There was also the musician Alfonso Ferrabosco, the poet Emilia Lanier (daughter of an Italian), and Englishmen who had visited Italy to acquire information from. Professor Valerio di Scarpis (Ca’ Foscari University, Venice) agrees: “I believe that there were so many travel guides on Venice scattered around Northern Europe at that time, that Shakespeare could have easily gathered all the necessary information from London”. There is still a tiny possibility he reached Italy — both aristocrats and contemporary companies of English players toured the continent. English clown William Kemp, for example, visited Rome in the 1600s. There is no evidence, however, that Shakespeare ever made it.
Speaking the language
John Hamill, former president of the Shakespeare Oxford Fellowship, points to Cossolotto and Cutler’s top-10 list of reasons to doubt Shakespeare’s authorship.
Number 4 focuses on education. Although it is agreed Shakespeare attended Stratford Grammar School, he didn’t go to university. Hamill highlights that his works are populated by an “extensive knowledge of mythology, literature, legal terminology, astronomy, philosophy, heraldry, horticulture, mathematics, art, music, and aristocratic pastimes such as tennis, bowling and falconry.

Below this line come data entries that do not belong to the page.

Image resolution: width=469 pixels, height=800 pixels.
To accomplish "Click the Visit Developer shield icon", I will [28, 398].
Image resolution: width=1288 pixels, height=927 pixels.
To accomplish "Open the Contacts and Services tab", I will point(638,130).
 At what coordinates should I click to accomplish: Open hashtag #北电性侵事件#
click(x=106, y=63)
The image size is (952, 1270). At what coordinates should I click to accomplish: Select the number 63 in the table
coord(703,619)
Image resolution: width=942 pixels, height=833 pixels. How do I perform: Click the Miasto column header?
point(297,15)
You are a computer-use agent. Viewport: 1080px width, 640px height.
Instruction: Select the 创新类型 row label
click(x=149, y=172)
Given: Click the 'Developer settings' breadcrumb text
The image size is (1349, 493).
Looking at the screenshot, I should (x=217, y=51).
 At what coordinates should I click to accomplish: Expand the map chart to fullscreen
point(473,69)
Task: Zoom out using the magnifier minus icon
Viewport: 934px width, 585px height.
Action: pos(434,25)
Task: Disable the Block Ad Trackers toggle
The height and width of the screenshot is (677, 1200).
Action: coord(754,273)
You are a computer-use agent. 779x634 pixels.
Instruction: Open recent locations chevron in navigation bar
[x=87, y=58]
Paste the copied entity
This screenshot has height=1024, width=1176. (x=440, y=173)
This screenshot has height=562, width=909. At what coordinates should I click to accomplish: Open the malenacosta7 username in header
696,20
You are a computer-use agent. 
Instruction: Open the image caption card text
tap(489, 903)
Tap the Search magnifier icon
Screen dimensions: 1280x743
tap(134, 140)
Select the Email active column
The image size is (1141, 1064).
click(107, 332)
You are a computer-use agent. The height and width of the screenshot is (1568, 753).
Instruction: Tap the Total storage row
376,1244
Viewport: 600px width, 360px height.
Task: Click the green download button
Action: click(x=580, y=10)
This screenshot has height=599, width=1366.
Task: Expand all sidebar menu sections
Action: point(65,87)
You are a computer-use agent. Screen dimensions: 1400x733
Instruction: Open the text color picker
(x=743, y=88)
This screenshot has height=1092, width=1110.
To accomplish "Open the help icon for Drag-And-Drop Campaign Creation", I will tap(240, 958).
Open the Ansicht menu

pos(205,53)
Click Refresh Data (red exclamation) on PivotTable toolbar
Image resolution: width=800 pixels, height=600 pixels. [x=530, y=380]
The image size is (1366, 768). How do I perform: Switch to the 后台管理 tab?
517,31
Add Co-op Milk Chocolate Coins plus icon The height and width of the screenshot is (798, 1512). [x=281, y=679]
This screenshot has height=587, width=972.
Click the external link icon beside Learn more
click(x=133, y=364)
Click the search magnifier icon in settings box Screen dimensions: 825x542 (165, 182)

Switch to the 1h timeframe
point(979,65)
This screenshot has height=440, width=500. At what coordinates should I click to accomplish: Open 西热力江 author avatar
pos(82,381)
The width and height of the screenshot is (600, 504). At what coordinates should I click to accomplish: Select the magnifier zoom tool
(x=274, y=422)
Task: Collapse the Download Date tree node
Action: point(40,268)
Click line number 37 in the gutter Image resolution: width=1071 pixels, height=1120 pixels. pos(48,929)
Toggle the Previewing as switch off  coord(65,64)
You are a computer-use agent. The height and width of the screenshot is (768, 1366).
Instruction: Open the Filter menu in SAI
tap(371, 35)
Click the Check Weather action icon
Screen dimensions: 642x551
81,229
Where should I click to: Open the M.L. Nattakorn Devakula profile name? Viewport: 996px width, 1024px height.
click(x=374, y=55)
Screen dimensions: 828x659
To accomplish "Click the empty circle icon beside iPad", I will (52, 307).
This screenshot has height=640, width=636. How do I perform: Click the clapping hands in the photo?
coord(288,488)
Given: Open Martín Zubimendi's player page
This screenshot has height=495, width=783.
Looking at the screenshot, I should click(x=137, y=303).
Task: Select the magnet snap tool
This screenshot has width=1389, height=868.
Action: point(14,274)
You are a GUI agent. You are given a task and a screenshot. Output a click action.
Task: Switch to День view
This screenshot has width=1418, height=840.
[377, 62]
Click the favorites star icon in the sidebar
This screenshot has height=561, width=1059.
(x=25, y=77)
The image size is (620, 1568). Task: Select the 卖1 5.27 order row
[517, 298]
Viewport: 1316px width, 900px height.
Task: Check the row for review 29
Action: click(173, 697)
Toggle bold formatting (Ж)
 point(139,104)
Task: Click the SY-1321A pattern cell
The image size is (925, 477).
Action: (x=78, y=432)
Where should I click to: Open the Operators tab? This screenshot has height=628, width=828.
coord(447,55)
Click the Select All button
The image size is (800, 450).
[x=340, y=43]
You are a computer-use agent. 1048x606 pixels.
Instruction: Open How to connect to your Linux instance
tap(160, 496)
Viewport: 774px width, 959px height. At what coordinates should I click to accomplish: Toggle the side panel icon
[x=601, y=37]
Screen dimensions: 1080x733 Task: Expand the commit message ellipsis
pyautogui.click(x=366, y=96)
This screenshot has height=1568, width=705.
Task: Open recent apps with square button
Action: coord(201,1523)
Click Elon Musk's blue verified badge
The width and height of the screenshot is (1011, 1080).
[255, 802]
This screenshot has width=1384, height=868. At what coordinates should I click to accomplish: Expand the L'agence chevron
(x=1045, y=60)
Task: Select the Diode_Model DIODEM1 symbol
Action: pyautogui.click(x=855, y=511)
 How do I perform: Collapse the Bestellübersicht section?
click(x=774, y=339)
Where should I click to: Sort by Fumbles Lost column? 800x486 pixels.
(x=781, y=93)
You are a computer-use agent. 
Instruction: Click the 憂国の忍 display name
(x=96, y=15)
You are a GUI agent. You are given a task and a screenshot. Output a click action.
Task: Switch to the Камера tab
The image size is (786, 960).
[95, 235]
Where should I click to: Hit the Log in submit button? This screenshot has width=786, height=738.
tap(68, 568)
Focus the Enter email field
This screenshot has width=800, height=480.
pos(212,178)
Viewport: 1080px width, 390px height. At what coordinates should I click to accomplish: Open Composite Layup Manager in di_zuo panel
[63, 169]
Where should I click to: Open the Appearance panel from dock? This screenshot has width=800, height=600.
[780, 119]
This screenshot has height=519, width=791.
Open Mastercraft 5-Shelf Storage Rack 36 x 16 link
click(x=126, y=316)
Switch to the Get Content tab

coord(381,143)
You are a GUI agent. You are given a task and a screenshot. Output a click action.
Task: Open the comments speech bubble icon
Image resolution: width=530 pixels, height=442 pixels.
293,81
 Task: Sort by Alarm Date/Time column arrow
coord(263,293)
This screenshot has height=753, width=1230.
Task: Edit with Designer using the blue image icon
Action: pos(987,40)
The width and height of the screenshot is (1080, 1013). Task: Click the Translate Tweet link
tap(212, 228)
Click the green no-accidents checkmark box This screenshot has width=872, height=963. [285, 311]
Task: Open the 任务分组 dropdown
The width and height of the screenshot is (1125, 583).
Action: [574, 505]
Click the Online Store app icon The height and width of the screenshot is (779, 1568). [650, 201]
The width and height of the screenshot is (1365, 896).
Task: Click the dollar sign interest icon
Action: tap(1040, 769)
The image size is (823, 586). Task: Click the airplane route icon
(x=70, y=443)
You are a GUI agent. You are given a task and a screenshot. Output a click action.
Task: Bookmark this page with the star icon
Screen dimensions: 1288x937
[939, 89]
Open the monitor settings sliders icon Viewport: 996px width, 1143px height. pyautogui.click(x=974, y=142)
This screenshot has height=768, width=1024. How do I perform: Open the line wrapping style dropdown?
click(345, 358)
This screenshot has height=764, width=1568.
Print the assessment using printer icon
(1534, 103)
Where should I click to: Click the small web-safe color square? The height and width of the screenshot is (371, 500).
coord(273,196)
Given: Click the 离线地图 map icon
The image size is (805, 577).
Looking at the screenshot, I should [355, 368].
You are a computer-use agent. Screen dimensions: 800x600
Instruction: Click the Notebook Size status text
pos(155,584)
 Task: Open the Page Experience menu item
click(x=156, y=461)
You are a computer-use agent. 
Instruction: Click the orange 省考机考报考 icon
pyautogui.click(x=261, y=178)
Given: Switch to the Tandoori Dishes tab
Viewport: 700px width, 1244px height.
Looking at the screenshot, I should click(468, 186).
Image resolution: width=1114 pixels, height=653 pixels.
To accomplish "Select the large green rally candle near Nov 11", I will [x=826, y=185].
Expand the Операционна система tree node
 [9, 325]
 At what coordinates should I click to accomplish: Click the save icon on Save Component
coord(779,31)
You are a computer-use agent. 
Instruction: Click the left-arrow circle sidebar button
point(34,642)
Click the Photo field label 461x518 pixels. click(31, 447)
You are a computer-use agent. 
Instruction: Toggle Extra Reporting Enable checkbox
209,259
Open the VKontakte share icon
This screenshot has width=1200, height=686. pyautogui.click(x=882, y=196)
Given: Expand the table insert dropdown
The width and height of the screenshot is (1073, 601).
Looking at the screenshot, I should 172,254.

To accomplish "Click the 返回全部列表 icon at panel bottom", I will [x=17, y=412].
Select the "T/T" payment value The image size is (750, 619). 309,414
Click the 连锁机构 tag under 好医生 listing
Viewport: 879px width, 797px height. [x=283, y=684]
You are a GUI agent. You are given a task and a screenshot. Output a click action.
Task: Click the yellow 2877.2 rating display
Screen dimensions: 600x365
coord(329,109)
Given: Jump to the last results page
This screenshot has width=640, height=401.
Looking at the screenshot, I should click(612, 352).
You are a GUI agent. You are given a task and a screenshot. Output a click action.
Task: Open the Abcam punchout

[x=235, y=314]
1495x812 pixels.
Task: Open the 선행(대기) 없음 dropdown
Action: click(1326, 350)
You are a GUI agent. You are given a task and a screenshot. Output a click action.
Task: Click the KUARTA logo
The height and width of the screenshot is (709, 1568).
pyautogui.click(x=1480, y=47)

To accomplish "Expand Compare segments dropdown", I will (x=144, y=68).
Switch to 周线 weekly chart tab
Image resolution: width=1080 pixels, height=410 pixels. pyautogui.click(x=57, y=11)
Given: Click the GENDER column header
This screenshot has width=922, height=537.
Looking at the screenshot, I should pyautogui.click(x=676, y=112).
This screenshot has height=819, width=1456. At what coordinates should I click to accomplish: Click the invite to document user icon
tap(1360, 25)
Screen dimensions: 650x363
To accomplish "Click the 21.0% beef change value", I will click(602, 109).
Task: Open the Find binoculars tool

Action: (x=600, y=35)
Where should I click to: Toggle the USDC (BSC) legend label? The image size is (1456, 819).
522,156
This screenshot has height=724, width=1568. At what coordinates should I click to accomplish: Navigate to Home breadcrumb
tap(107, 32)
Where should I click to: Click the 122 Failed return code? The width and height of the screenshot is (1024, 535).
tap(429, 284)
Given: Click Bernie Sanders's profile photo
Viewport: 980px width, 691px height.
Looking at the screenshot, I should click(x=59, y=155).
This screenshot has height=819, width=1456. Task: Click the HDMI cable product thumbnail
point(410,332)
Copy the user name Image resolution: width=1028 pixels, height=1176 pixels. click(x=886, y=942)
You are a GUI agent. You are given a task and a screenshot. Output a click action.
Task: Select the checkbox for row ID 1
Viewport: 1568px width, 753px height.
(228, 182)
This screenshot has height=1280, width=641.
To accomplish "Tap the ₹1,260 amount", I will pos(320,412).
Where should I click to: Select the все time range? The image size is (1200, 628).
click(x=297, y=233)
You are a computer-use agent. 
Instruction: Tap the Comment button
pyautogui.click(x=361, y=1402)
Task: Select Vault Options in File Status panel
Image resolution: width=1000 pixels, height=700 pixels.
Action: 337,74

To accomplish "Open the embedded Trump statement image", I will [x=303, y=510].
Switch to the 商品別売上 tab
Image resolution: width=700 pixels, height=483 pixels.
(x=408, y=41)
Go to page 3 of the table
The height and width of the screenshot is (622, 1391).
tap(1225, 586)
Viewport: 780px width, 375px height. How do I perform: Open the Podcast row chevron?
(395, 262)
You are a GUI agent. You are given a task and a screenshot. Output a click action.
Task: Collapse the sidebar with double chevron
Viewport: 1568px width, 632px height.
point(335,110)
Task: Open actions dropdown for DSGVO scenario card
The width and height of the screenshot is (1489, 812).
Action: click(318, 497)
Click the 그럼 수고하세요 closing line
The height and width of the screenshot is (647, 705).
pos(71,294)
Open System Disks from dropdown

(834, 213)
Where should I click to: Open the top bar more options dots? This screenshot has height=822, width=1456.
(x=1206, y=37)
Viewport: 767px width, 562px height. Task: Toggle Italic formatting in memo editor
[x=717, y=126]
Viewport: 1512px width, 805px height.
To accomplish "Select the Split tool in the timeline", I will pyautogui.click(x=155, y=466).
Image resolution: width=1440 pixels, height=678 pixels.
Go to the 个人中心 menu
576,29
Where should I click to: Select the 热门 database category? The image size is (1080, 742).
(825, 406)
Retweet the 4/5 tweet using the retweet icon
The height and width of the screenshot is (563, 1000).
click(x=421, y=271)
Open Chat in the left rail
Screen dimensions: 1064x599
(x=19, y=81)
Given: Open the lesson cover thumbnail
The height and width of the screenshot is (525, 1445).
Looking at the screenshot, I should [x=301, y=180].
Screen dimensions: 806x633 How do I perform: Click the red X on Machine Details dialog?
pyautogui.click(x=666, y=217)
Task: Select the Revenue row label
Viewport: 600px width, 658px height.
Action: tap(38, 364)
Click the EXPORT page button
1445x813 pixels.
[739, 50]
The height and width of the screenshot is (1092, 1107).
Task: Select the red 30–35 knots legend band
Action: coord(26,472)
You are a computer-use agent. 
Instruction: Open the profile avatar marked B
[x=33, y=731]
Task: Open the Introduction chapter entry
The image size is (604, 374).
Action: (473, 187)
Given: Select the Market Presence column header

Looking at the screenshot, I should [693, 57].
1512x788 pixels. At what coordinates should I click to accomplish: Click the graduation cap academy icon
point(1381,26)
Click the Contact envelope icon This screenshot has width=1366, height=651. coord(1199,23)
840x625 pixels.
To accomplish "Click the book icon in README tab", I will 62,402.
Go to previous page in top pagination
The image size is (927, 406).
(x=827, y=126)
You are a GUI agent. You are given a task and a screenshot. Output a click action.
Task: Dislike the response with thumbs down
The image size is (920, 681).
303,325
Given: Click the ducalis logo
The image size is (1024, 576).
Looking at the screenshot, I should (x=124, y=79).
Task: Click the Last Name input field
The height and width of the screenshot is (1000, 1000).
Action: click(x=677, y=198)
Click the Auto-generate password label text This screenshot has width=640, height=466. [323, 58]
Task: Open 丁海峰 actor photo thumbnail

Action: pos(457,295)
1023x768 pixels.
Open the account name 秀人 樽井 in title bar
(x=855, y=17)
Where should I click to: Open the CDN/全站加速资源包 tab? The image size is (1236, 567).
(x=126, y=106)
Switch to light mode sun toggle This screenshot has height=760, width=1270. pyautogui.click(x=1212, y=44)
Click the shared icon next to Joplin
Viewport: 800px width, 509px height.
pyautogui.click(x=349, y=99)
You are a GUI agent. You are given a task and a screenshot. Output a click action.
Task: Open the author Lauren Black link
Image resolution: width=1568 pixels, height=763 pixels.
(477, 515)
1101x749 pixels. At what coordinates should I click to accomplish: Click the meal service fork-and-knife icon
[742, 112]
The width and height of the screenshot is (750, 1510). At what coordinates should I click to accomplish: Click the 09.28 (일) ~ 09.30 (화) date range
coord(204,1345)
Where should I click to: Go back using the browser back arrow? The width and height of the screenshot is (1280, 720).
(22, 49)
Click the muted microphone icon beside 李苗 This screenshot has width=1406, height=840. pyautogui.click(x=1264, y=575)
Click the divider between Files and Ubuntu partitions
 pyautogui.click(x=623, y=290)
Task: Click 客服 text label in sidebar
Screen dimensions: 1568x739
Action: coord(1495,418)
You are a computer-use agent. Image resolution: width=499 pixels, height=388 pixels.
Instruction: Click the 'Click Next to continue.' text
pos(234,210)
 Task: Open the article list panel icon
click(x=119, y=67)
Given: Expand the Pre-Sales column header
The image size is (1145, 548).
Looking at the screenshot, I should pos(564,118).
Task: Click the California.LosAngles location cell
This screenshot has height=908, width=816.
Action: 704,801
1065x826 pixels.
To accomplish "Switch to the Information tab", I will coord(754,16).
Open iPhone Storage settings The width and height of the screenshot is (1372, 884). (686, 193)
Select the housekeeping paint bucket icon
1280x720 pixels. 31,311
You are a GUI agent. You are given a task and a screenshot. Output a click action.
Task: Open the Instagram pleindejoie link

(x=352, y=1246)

The works derive from myriad works in French, Italian, and Greek not yet translated into English. No one has yet explained his knowledge of languages.”
Yet some Stratfordians chart Shakespeare’s Italian through the chapters of Florio’s 1611 Italian–English dictionary.
England’s idea of Italy
England was captivated by its imagination of Italy. Laura Tosi explains that Elizabethans viewed Italy as “the most advanced civilisation of the time in the fields of art, music and literature as well as banking, fencing and political science”, a fantasy we discover in many of Shakespeare’s comedies. They also, however, imagined Italy as “the cradle of political, religious and sexual corruption”; the Machiavellian basis of so many revenge tragedies.
Warren King (founder of NoSweatShakespeare) notes “other Elizabethan, and particularly Jacobean, writers — of which Shakespeare was one — set their plays in Italy.”
“One of the most prominent characteristics of Jacobean plays,” he goes on, “is their almost unpalatable violence. Elizabethan and Jacobean audiences associated Italy with heat, extreme emotion and violence.” King explains that as soon as the audience realised a play — for example “Romeo and Juliet” or Webster’s “Duchess of Malfi” — was set in Italy, they knew they were going to be drenched in extreme heat, extreme emotions and the portrayal of extreme violence.
It is unlikely Webster visited Italy, either. He would, like Shakespeare, have been acutely aware of the subtext of an Italian setting, just as he would that romantic love should be the subtext of a story set in Paris.
Portia’s Brenta estate
In “The Merchant of Venice”, Portia is based at her family estate, “Belmont”. While many Stratfordians consider Belmont a fictional location, some Oxfordians delve into possible locations, focusing on “Belmonte” and “Montebello”. Noemi Magri and Roe even state that Villa Foscari “Malcontenta” is “Belmont”.
Both sides agree at least that a (real or fictional) “Belmont” would be along the Brenta, as this was the location of Venetian merchants’ country estates. Villa Michiel near Mirano is a perfect example of such a place, as family home of the Michiels, who arrived in the Venetian Republic as exiles from Rome in the 5th century. This politically-active family supplied the Republic with three doges.
Just like the villas on the Brenta which inspired “Belmont”, Villa Michiel has two main entrances, one via the lagoon. Just 200m from the residence of Rococo painter Tiepolo, it’s another example of an Italy which embraces and preserves its past.